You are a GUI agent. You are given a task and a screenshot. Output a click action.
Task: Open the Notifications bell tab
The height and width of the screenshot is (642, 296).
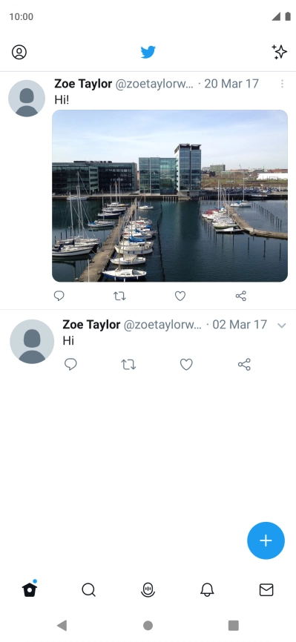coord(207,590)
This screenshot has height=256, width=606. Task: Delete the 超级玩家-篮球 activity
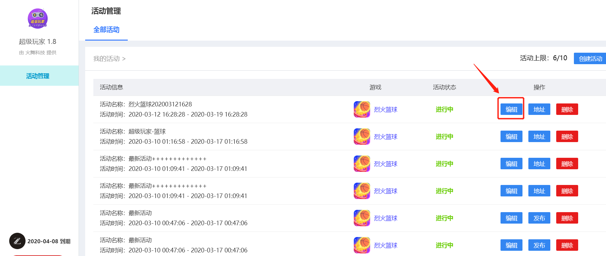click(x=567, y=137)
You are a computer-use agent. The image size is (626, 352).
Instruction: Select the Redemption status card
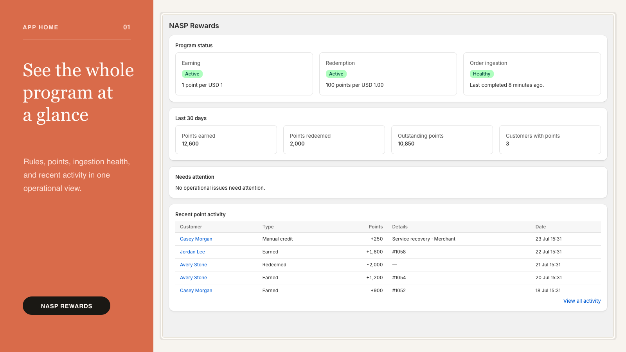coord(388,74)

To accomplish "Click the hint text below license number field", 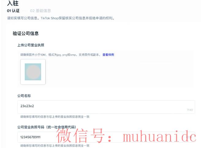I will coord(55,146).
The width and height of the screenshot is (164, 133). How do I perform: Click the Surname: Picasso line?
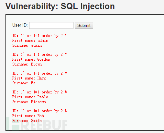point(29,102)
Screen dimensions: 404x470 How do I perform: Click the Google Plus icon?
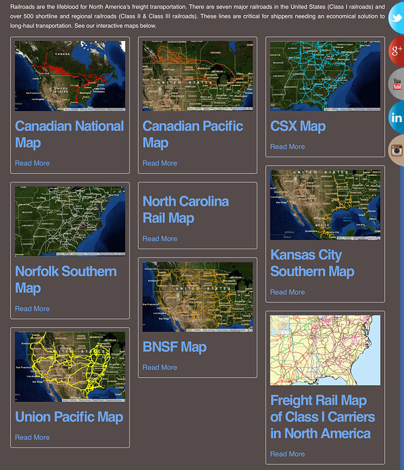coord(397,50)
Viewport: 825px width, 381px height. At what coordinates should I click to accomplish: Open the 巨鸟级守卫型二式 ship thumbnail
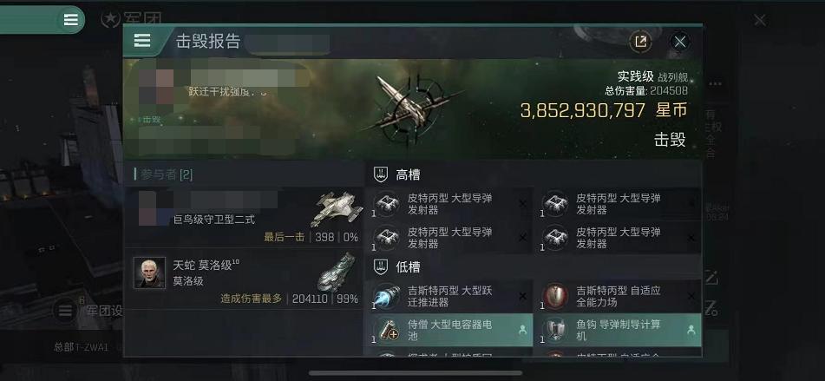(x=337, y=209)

---

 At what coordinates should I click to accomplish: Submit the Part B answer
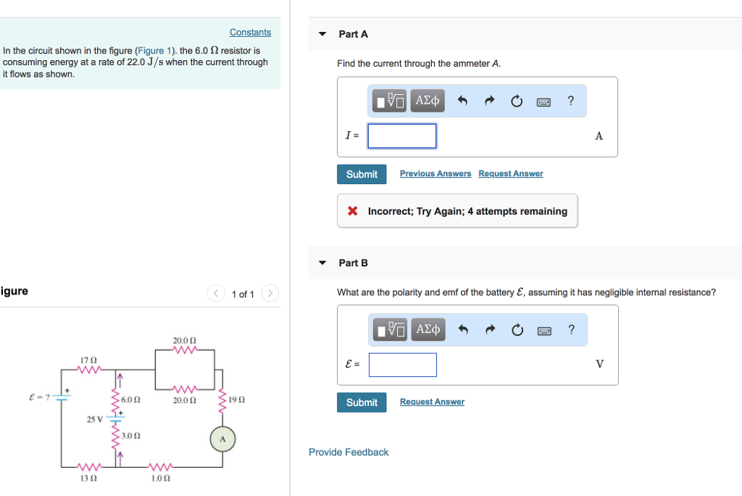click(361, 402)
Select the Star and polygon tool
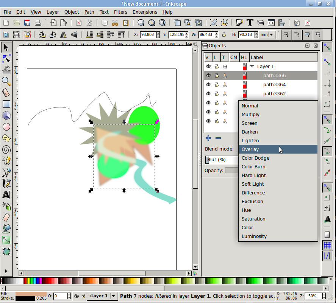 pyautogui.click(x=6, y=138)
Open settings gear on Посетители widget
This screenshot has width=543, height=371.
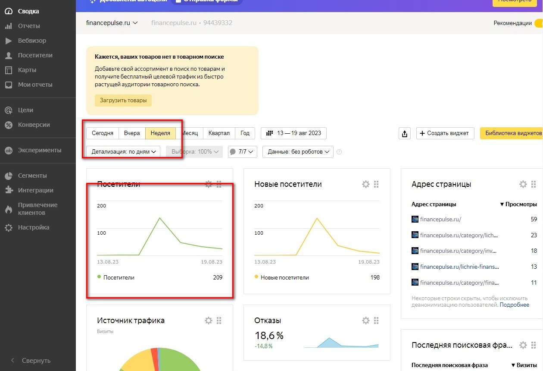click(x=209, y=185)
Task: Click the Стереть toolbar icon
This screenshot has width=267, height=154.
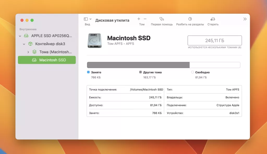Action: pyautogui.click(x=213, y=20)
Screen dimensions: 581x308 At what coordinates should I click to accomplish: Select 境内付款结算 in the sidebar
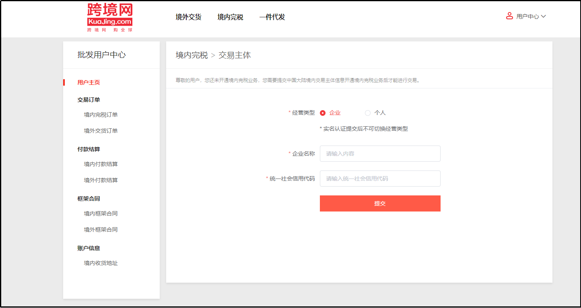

...

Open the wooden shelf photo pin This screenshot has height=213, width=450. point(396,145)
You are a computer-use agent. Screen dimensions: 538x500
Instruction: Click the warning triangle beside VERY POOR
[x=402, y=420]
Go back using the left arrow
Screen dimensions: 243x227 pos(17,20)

Requirement
Above are the records; report each line in them that includes the word "computer".

Expected output
You are a computer-use agent. The image size is (626, 352).
You are a computer-use agent. Screen dimensions: 538x500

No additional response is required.